A Portuguese director of Guinean and Cape Verdean descent, Falcão Nhaga directed Mistida, “perhaps the most solid of ESTC’s recent production films – carried out as an end-of-course exercise by the third and final year class of the Cinema degree. Throughout its thirty minutes, one feels the confidence of its director’s gaze, Falcão Nhaga, revealed in the simplicity of the narrative, in the minimalism of the text and pretexts, in the shameless use of silences, in the simplicity of his mise en scène and in the confidence of his découpage (the strength of the few shots/counter shots that break with the tendency to general and distant shots), in all this, the portrait of a diasporic generational clash” (Ricardo Vieira Lisboa).
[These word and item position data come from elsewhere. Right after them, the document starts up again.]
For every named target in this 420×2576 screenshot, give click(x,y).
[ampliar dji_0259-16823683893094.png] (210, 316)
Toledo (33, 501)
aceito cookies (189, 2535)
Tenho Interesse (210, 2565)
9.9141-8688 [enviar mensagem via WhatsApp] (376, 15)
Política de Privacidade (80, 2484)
Jorge Cohen was born and raised in Luanda. The short film Alambamento (2009) was his first contact with the world of cinema, as production director, and shortly after, in 2010, he became co-founder of Geração 80. He accumulates this with the production of the production company’s main works, including the first feature-length fiction film, Ar Condicionado. He holds a master’s degree in Global Cultural and Creative Industries from SOAS, University of London (2018), and a master’s degree in Business Administration from the Catholic University of Lisbon (2009).